Biblical Wisdom's Roots in the Scriptures
— Audrey Christensen · Saturday, July 9, 2022 —
“The fear of the LORD is the beginning of knowledge; fools despise wisdom and instruction” (Proverbs 1:7).
How we think is of utmost importance. Biblically speaking, how we think is not an internal, enclosed operation. It is not guided – or, rather, should not be guided – by our own whimsy, desires, or leanings. This is easy to ponder and pursue as adults with the hindsight of our youth, but how do we guide our students or our children to think biblically? The task at hand is daunting, but we are not at it alone.
Proverbs 1:7 is certainly the golden standard of biblical thinking; “The fear of the LORD is the beginning of knowledge; fools despise wisdom and instruction.” In this verse, there is a clear dividing line between the only two kinds of people who can exist: those who fear the LORD and those who are fools. Sounds pretty harsh at first glance. But is it?

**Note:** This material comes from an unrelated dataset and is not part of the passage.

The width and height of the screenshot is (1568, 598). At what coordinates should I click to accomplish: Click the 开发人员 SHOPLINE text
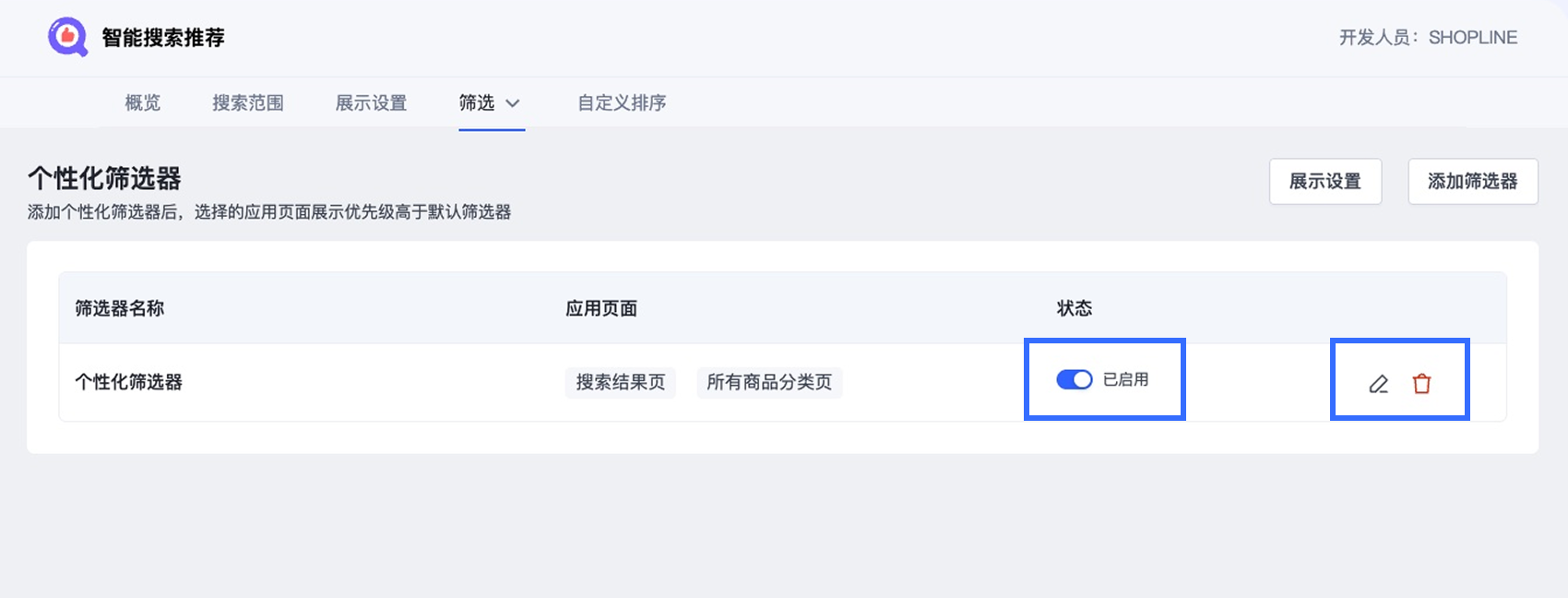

Wisdom and knowledge seem to be interconnected throughout the book of Proverbs. It becomes increasingly clear in the book that wisdom is simultaneously a gift of God and the result of a pursuit of the things of God. In both sectors, Scripture is clearly essential because God has revealed Himself to us through its words.
In 6th Grade, we do a lot of talking about the centrality of Scripture. As students get ready to “head up the hill” to the Upper School, they are one step closer to being independent thinkers. In every subject, my goal is to pose the question: “But what do the Scriptures say?” These students, though they do not yet have the hindsight of their youth, possess access to the single, supreme source of Truth. They must love it and long for it, and they must constantly be inundated by its words. In their time at Covenant, my prayer for them is that they learn to stop and think, unprompted, “What do the Scriptures say?” When they become focused on pursuing a biblical worldview, then their hearts can grow in wisdom.
Wisdom does not inherently come with gray hair or even with experience. Wisdom of the truest form comes with the fear of the LORD, and the fear of the LORD is a gift from Him. In order for our students to think according to a biblical, Christ-centered worldview, they must first come to fear the Holy One, the One who created them. This God does not sleep nor is He surprised by events, for He sovereignly rules over all. Students, no matter how young, must be instilled with this weighty truth and healthy fear, that their actions and thoughts come up under His rule.
Conversely, in this Proverbs verse, we can clearly tell who falls into the “fool” category by who despises wisdom and instruction. While it’s not easy to attain wisdom, it’s easy to be a fool. It’s good for all of us to be reminded of this. I often jokingly remind my students, “Don’t act a fool!” But the words are still a sober warning. If we let our actions be guided by anything other than biblical wisdom, then our thinking and, subsequently, our actions lack biblical wisdom.
Biblical thinking and biblical acting must go hand in hand, and they can only be accomplished in the life of the believer by the King Himself. Scripture does not change, so this biblical, Christ-centered worldview by which we long for our students to think does not change either. When they think biblically, their actions will be guided by biblical standards. I am convinced that there are only three ways we can guide our students into thinking biblically.
Pray. We must pray for our children. Only the Lord can take a heart of stone and replace it with a heart of flesh. No matter how much we desire this for them, only He can accomplish it according to His good will. We must beg Him for that. We must trust Him in that. And in His grace, He may see fit to soften their hearts and draw them to Himself, to pursue the fear of Him.
Teach Scripture. Any chance I get, whether in the classroom, on the recess field, or walking to lunch, my primary goal must be to constantly teach my students Scripture. If we believe that it is the supreme source of wisdom, we must prove it by teaching it. They must know what the Scriptures say. By teaching them to our children, the Lord will also be gracious to increase within us a love and longing for His Word.
Live Scripture. Little eyes are watching. Are our own actions guided by a biblical, Christ-centered worldview? Are we able to stop, think, and guide students through that same process of examining everything by the standard of Scripture?
This building-up of wisdom is a lifelong process that we will not perfect in this lifetime. But, in His infinite grace, the Lord will be faithful to grow His children in wisdom. And with the Lord’s wisdom, as guided by the Scriptures themselves, we can, and our students can, learn to think in a way that is pleasing to the Lord.